ボクたちが愛した、想い出のレトロゲームたち
驚くべきスクロール速度が僕たちの度肝を抜いた『ザクサス』
2022年11月8日 07:05
当時の懐かしい広告とゲーム画面で、国産PCの歴史とノスタルジーに浸れる連載コーナー。今回は、以前に紹介した『ファンファン』の作者・宮田康宏さんが同じPC-8001でリリースした、ハードの限界を超えたスクロール型リアルアクションゲームの『ザクサス』を取り上げます。
1985年と言えば、年頭にはNECからPC-8801mkIISRが発売されたほか、シャープからはX1turboII、富士通はFM77AVをリリースするなど、時代が大きくシフトするタイミングでした。この時期、70年代末期や80年代初頭に発売されていたマイコン・パソコン向けソフトはメインではなくなっていましたが、そんな時代にPC-8001用ゲームとして発売されたのが、今回取り上げる『ザクサス』です。簡単なストーリーは、以下のようになっていました。
サイボーグ戦士、大脱走!ザクサス緊急発進!!君の任務は、ザクサスを操縦し、逃げるサイボーグ戦士をトラクタービームで引き上げることです。サイボーグ戦士の逃走目標はディスフォール基地。ここに逃げ込まれると、もうつかまえることはできません。
プレイヤーはUFO型の自機ザクサスを操作し、敵キャラクターの攻撃を避けつつサイボーグ戦士をトラクタービームで回収し、自軍基地へと戻ることが使命となります。画面右上に表示されているサイボーグ戦士の数が0になれば、その面は終了。この時点で、サイボーグ戦士を一人も捕らえていない場合はミスとなり、自機を1機失い再スタートになります。ただし、一人でも捕まえていれば、自軍基地に戻った時点でステージクリアとなりました。このときに捕らえたサイボーグ戦士の数が多ければ多いほど次の面の難易度が下がり、逆に少ないほど難しくなります。

提供資料
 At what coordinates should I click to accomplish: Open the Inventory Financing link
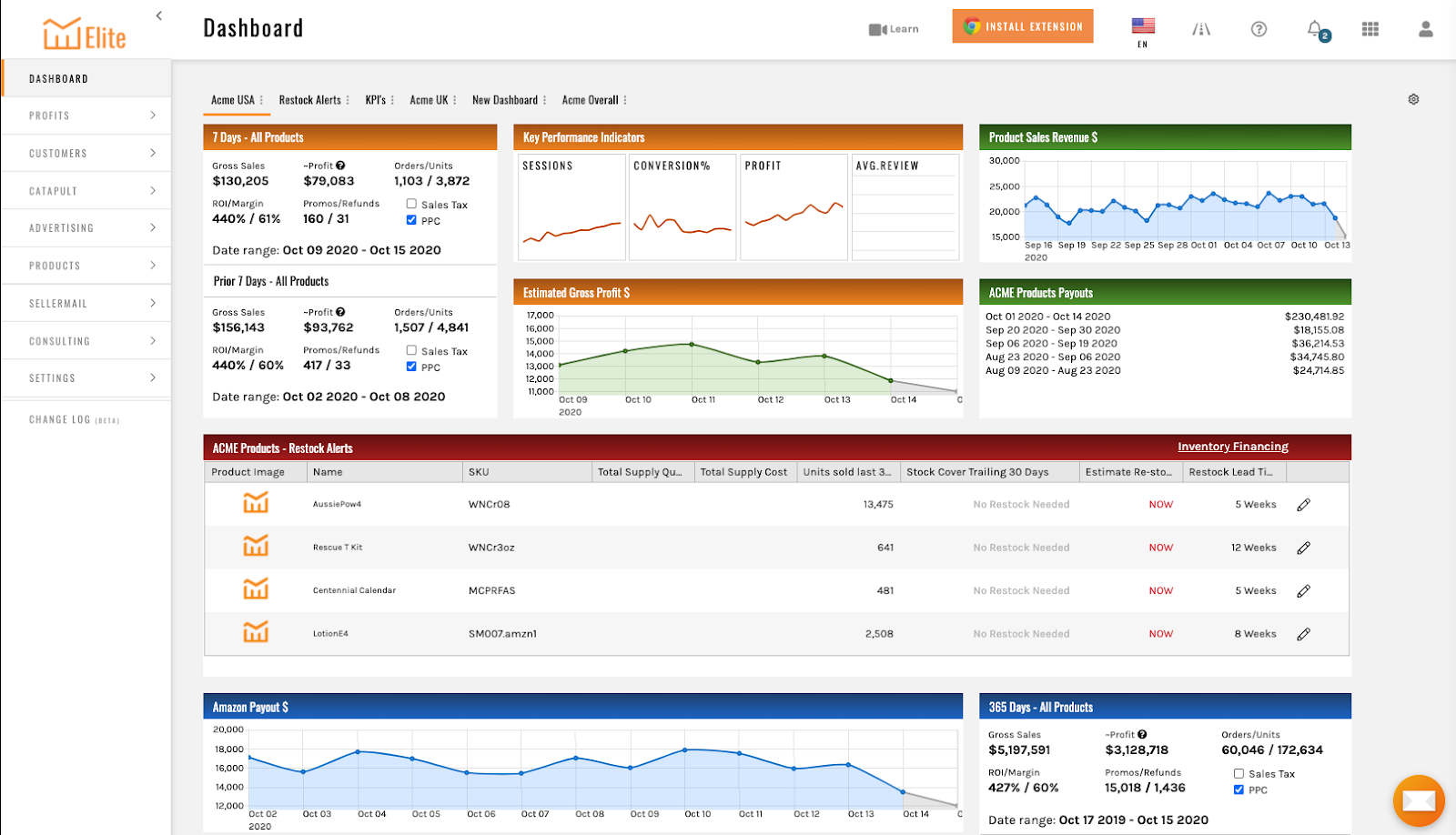[x=1232, y=447]
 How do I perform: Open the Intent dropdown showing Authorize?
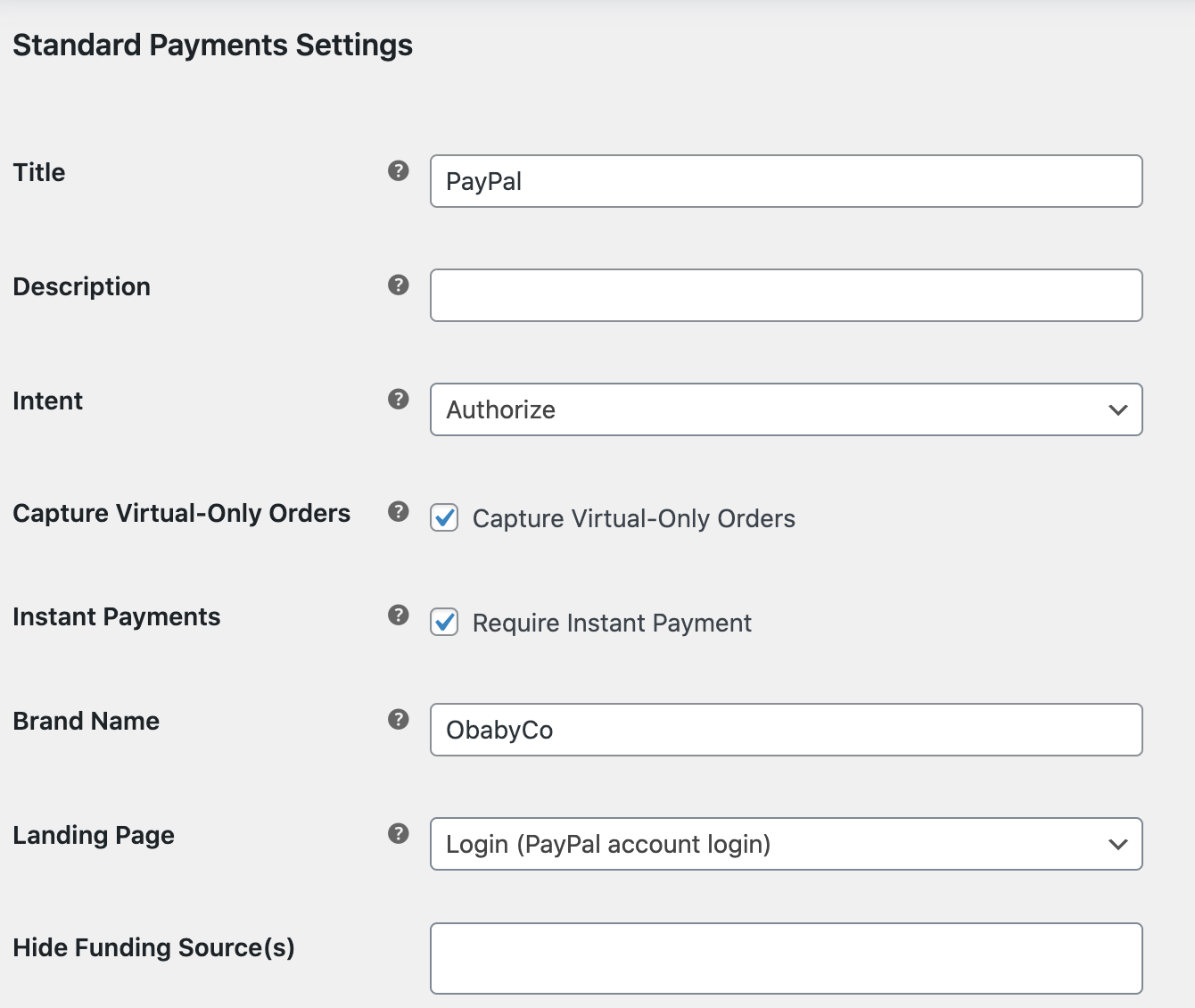pos(785,409)
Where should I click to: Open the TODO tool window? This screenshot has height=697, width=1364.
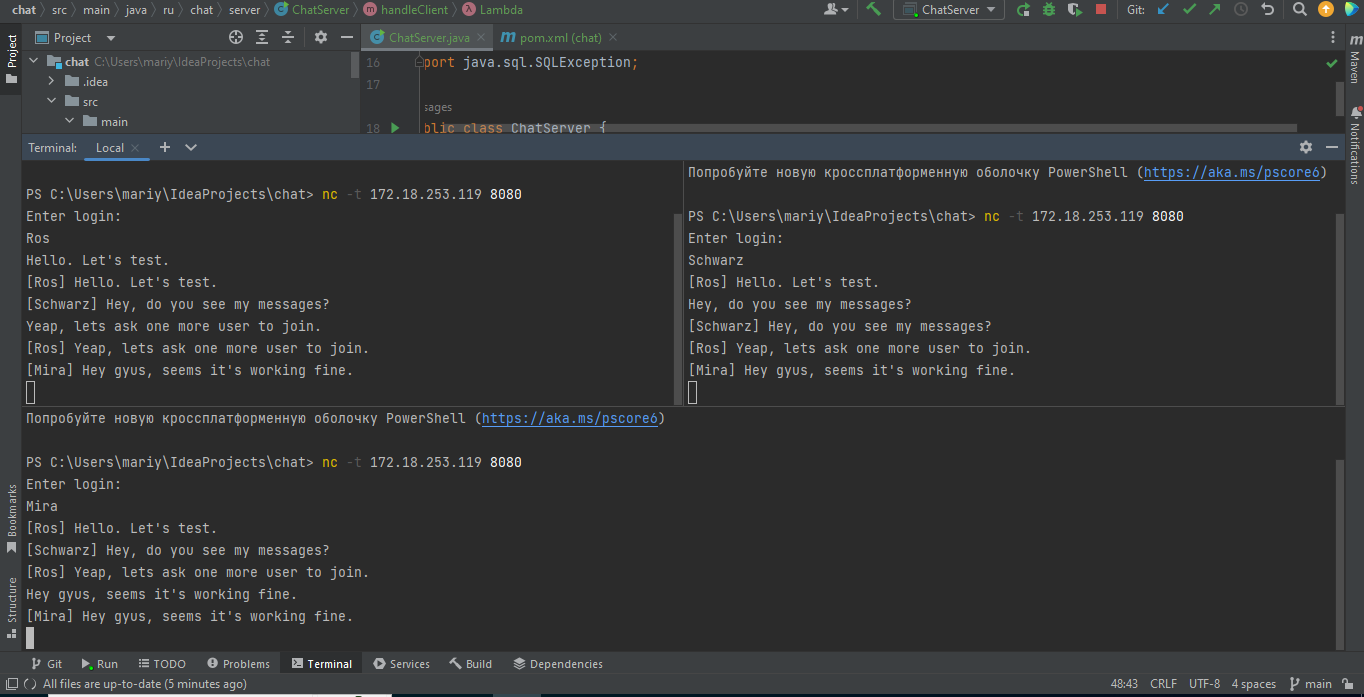coord(162,663)
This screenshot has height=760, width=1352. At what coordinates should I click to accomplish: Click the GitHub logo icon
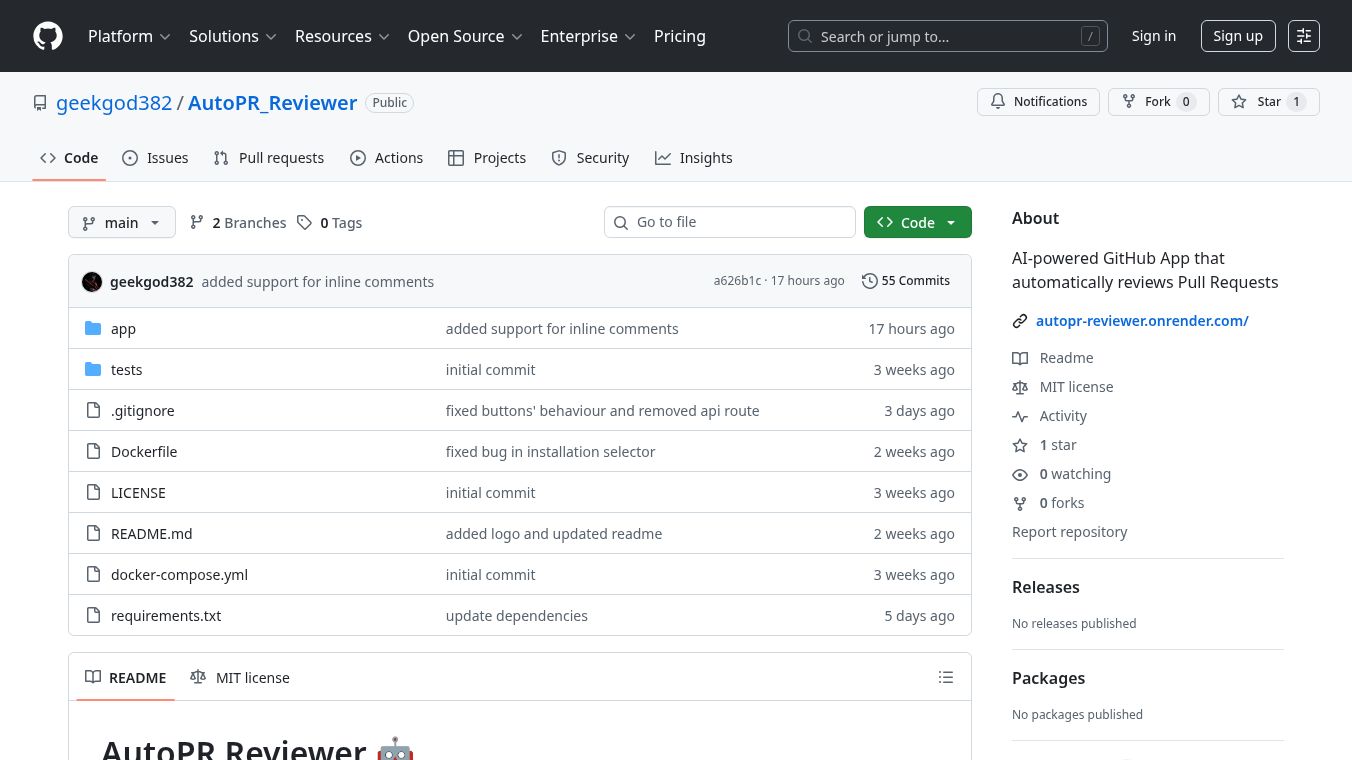pyautogui.click(x=48, y=36)
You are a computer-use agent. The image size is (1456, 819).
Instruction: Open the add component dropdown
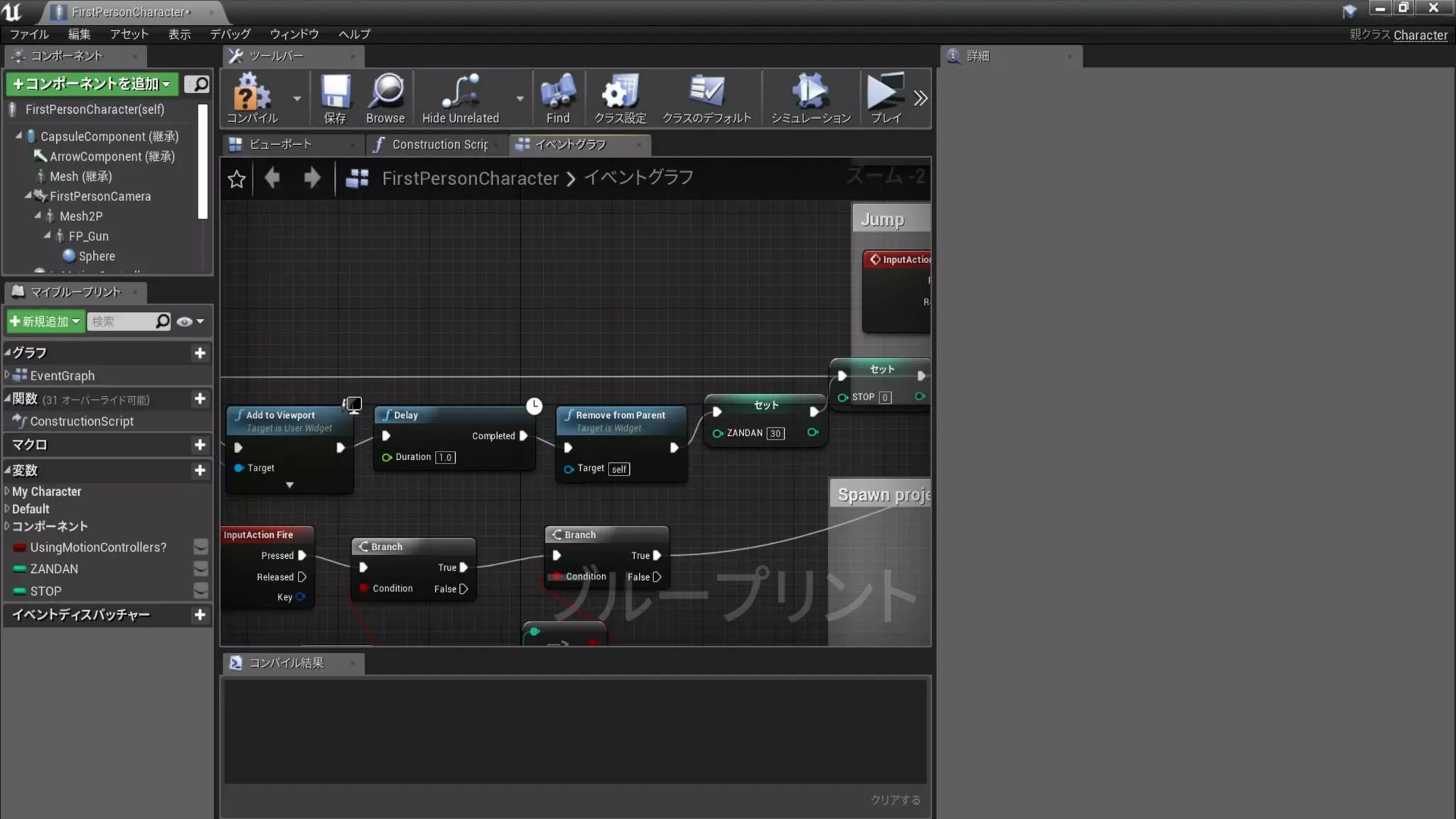point(92,84)
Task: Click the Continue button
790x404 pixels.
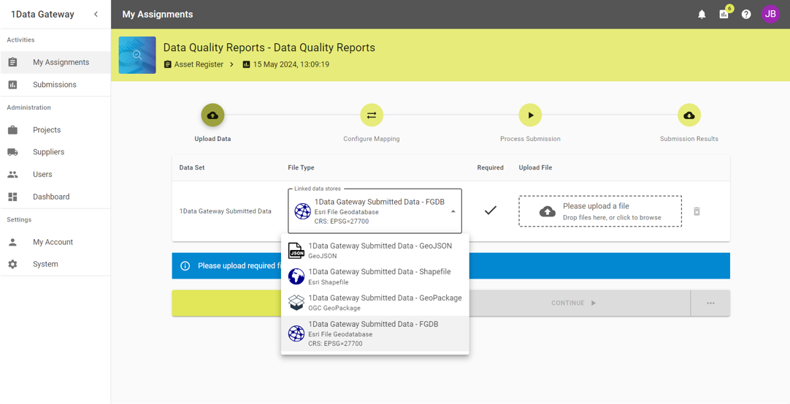Action: tap(573, 303)
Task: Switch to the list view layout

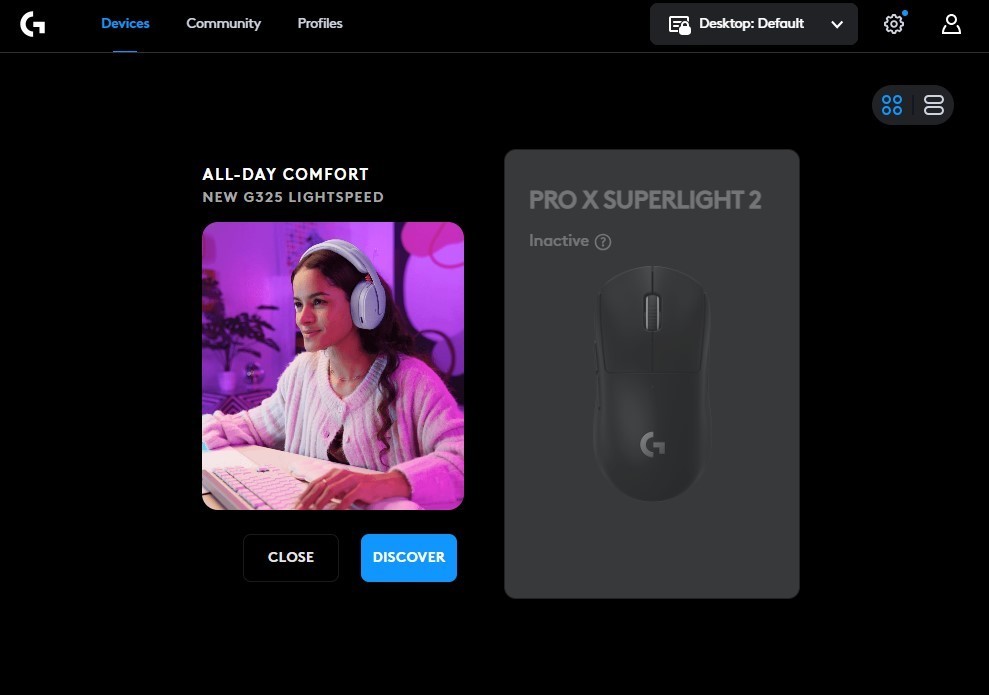Action: pyautogui.click(x=933, y=105)
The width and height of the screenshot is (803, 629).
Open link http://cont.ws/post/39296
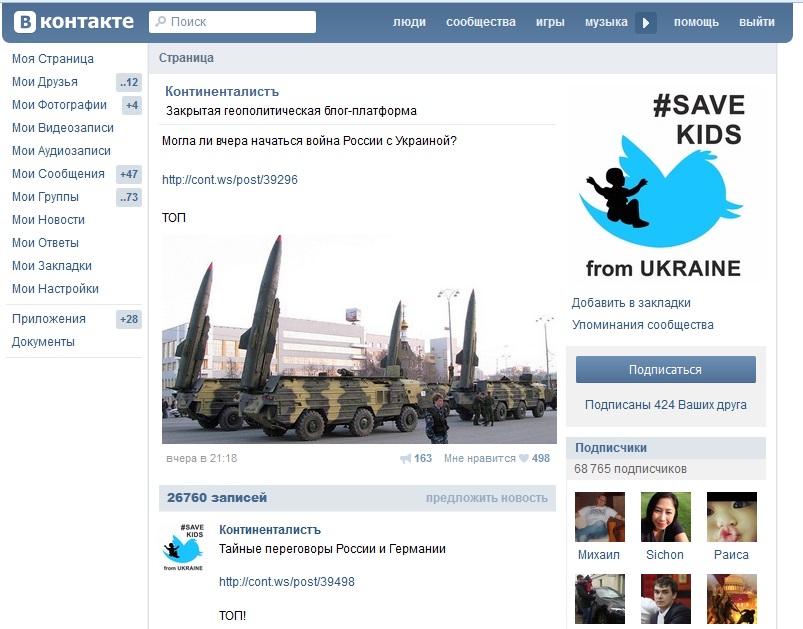pyautogui.click(x=229, y=180)
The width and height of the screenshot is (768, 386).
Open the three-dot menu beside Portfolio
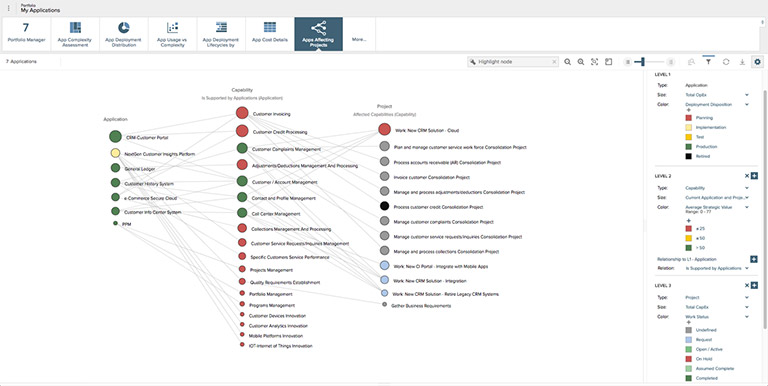click(x=8, y=8)
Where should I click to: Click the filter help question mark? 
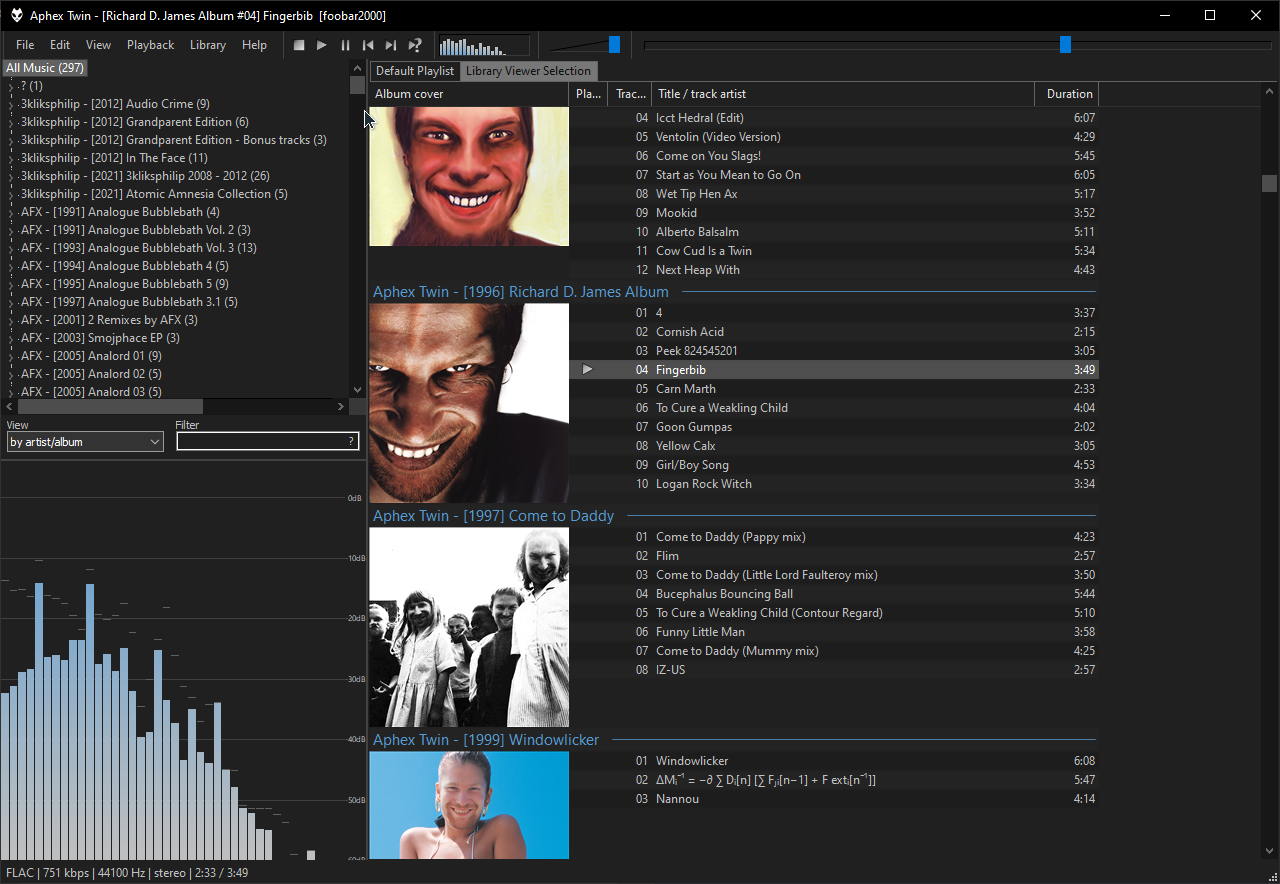click(350, 441)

取り組む問題
a - 『ザクサス』の記事から、「2022年11月8日 07:05」から「つかまえることはできません。」までを一字一句そのまま書き写してください。
b - ゲーム『ザクサス』を紹介した記事が途中で終わっています。その最後の文の後に続く文章を書いてください。

解答一覧
a -
2022年11月8日 07:05
当時の懐かしい広告とゲーム画面で、国産PCの歴史とノスタルジーに浸れる連載コーナー。今回は、以前に紹介した『ファンファン』の作者・宮田康宏さんが同じPC-8001でリリースした、ハードの限界を超えたスクロール型リアルアクションゲームの『ザクサス』を取り上げます。
1985年と言えば、年頭にはNECからPC-8801mkIISRが発売されたほか、シャープからはX1turboII、富士通はFM77AVをリリースするなど、時代が大きくシフトするタイミングでした。この時期、70年代末期や80年代初頭に発売されていたマイコン・パソコン向けソフトはメインではなくなっていましたが、そんな時代にPC-8001用ゲームとして発売されたのが、今回取り上げる『ザクサス』です。簡単なストーリーは、以下のようになっていました。
サイボーグ戦士、大脱走!ザクサス緊急発進!!君の任務は、ザクサスを操縦し、逃げるサイボーグ戦士をトラクタービームで引き上げることです。サイボーグ戦士の逃走目標はディスフォール基地。ここに逃げ込まれると、もうつかまえることはできません。

b -
さらに、この時期に流行りだった隠れキャラクターが各面に隠されていて、これを見つけて確保すればボーナス点+トラクタービームのスピードがアップするなどの特典が得られました。攻略していくためには、各ステージごとに仕掛けられている隠れキャラクターを確実に確保して、ザクサスのパワーアップを図ることが重要になってきます。ザクサスが強力になっていけば、敵だけでなく基地を攻撃することも可能に! 破壊できればステージをワープして、一気に先へと進むことができました。とはいえ、用意されたステージは256面もあるので最終面まで進むのは容易ではありませんが、そこをクリアすればお楽しみの画面を見ることができます。
ステージ中には、ザクサスを見つけると猛炎を浴びせる攻撃をしてくるピラサニアンや、地上に仕掛けられた砲台のジャイル・キャノン、ジャイル・キャノンにホバー機能を持たせたジャイル・ホバー、さらにはビーム弾で狙ってくるファンファンなどが配置されていて、これらキャラクターたちの攻撃を喰らってしまうとミスになり、残機が減ってしまいます。それらを避けながら各ステージごとにサイボーグ戦士を大量に確保し、無事に自軍基地へと戻らなければなりません。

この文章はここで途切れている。